Back to School: Why We Organize
By: Emily Tseffos
Last week parents across Outagamie County sent their children back to school. As we packed backpacks, picked out the first day of school outfits, and looked forward to a new year, there was one hot-button issue we were also grappling with: universal masking.
When the AASD school board voted to make masks optional in late July, a group of of parents in the district and I decided we needed to be sure to apply public pressure demanding that the district follow the guidelines set by the American Academy of Pediatrics, the Centers for Disease Control and Prevention, and the Wisconsin Department of Public Instruction. So we began to collect signatures on a Healthcare Provider Letter, which we submitted to the board and sent as a press release. Then we gathered names of parents, caregivers, and concerned community members on a petition. Submitted to the board and sent to local media. We organized speakers both in person and virtually for the next meetings, and provided content to share on social media. We aimed to engage all of the stakeholders in this community in these efforts and do it in a way that was scientifically-based, compassionate, and centered on the wellbeing of our youngest community members.

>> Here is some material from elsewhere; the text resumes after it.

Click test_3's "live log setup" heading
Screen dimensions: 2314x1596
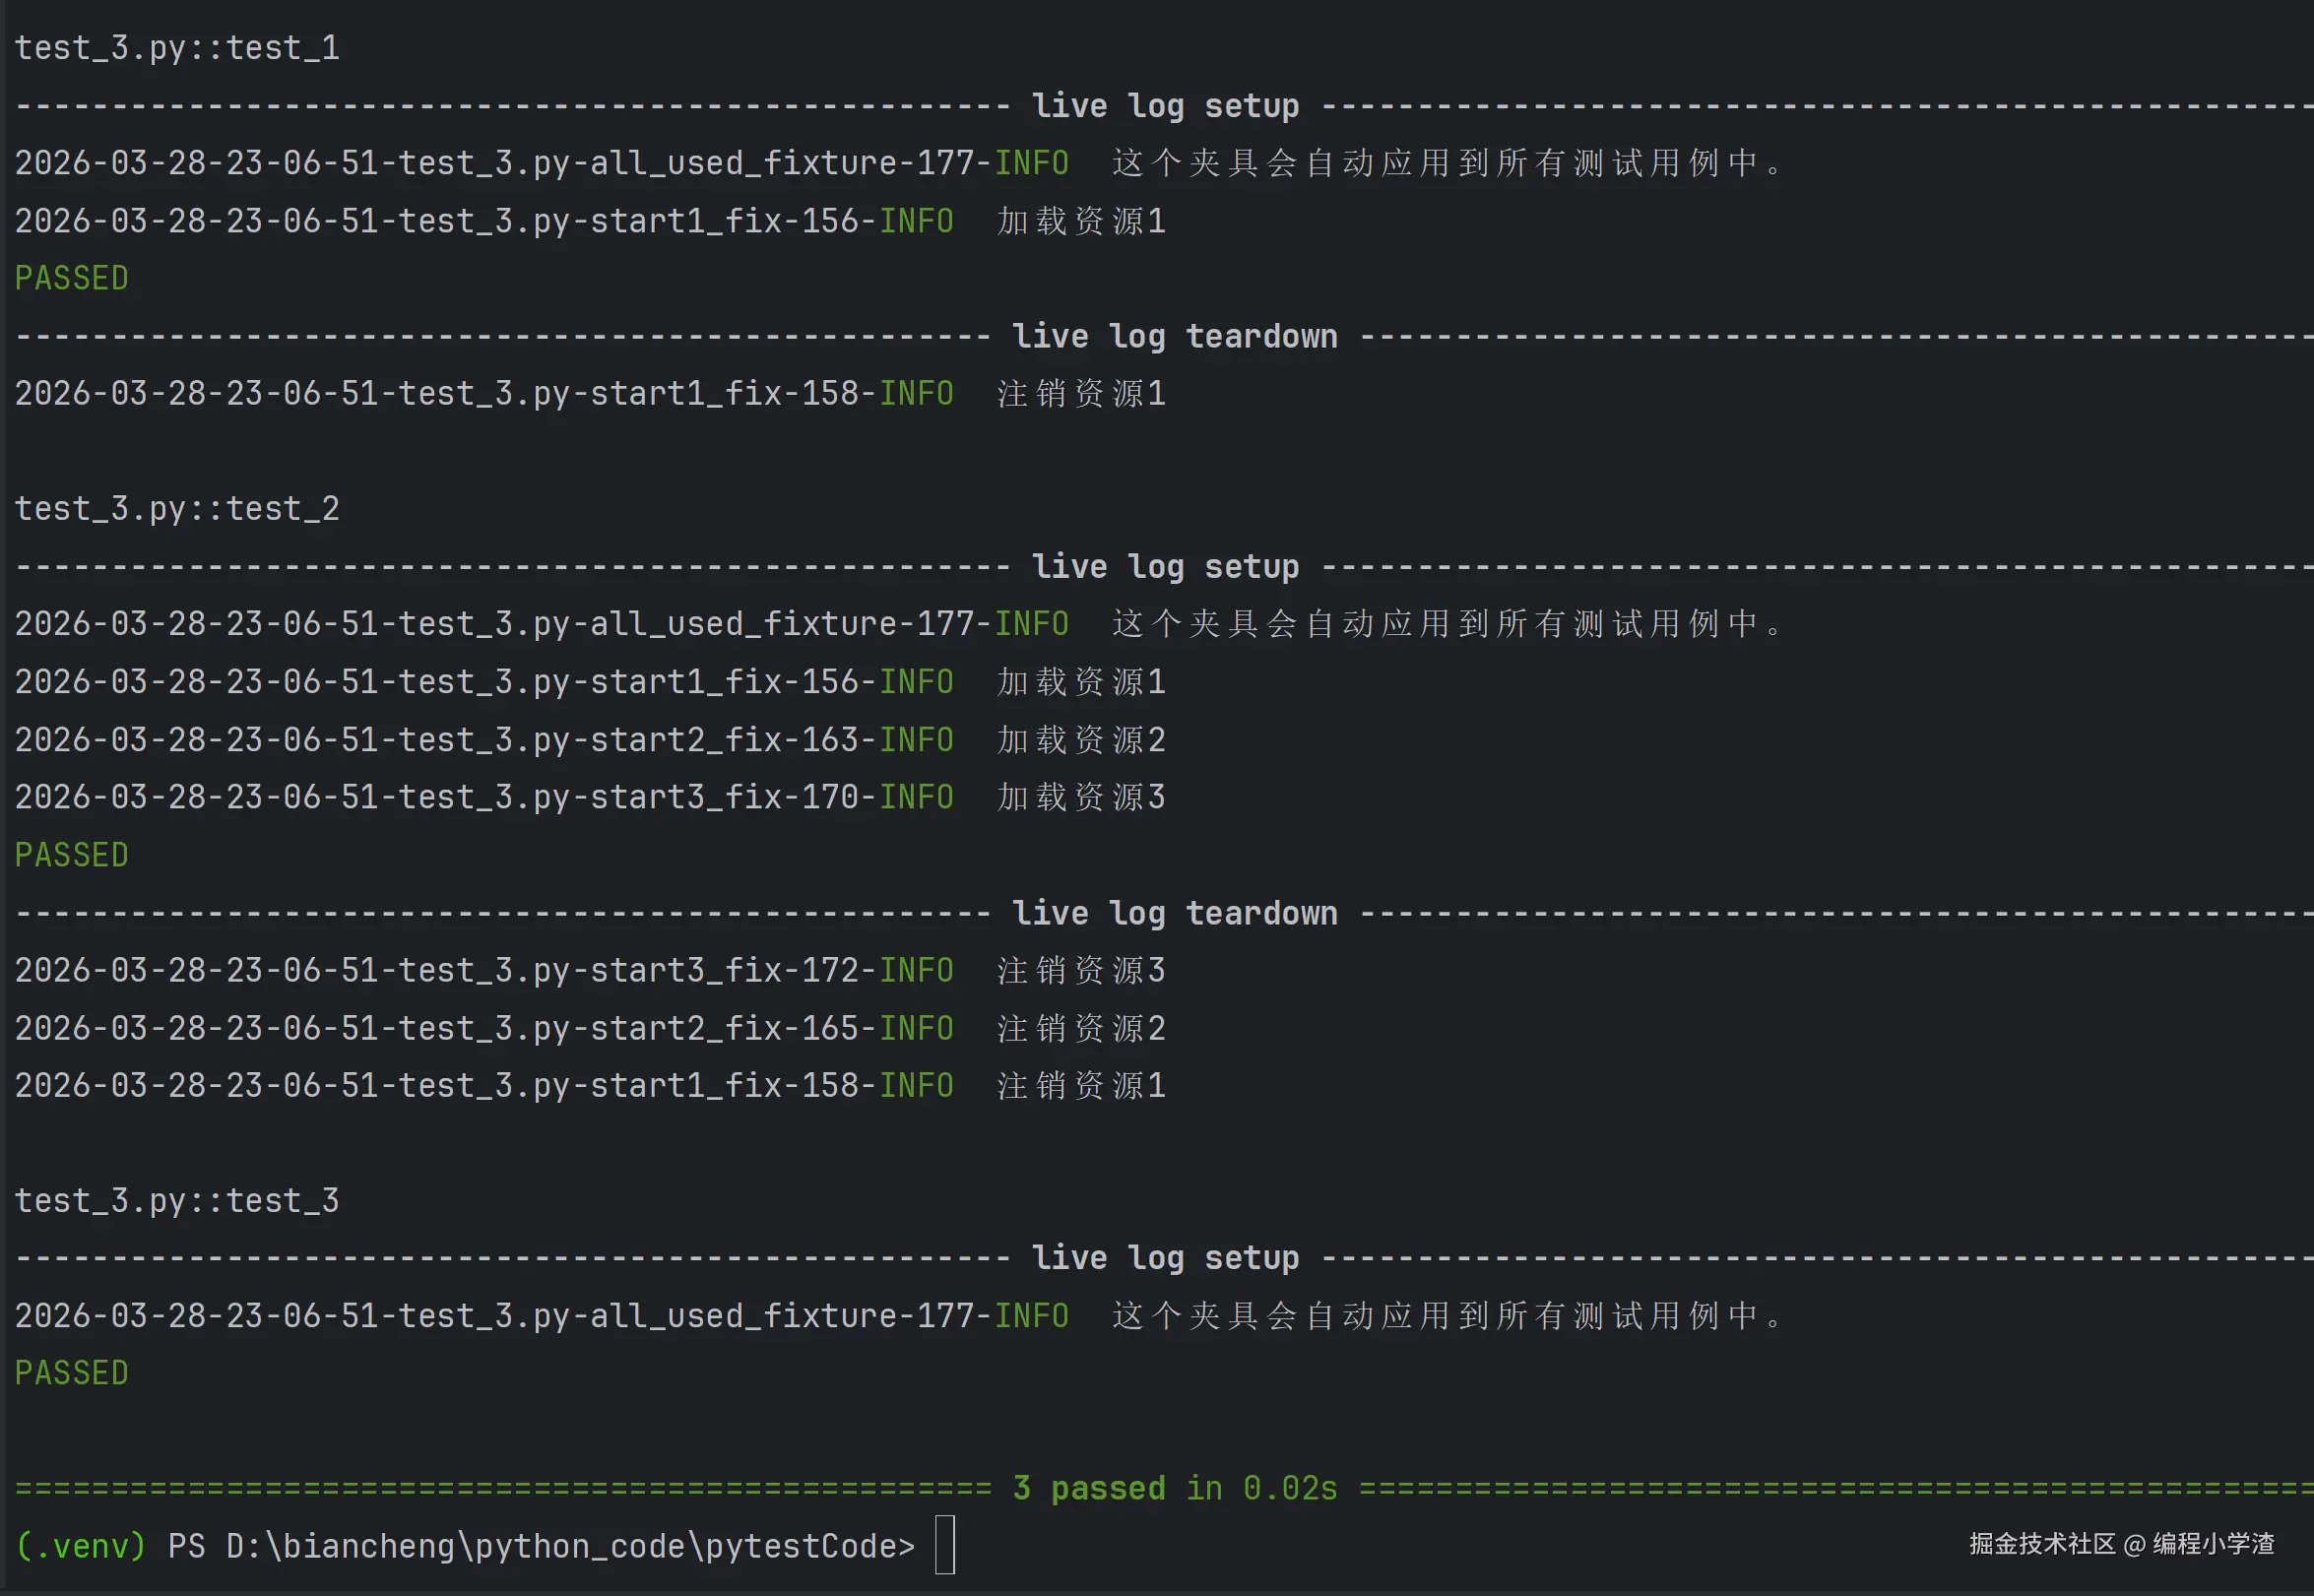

It was a multi-pronged approach that I believe eventually helped in the board’s reconsideration of their mitigation plans as our kids went back to school, and taught many of us an invaluable lesson:
WE NEED TO ORGANIZE. We need our voices to be a part of every conversation, and we need to look out for our most vulnerable populations, always. We need to educate ourselves and others, converse with our neighbors in a way that is compassionate and measured, and not back down – even if the opposition is more vocal and aggressive in their rhetoric and actions.
We are a part of a vibrant, diverse, and engaged community. It’s our responsibility to remain engaged and vigilant in moments like this and the ones in between to ensure that Outagamie county is a safe, inclusive, and welcoming place for each and every one of us. Sometimes this means working directly through our county party, and sometimes it requires grassroots organizing outside of our group. We must consider the most effective vehicle and go for it.
We are the ones we’ve been waiting for.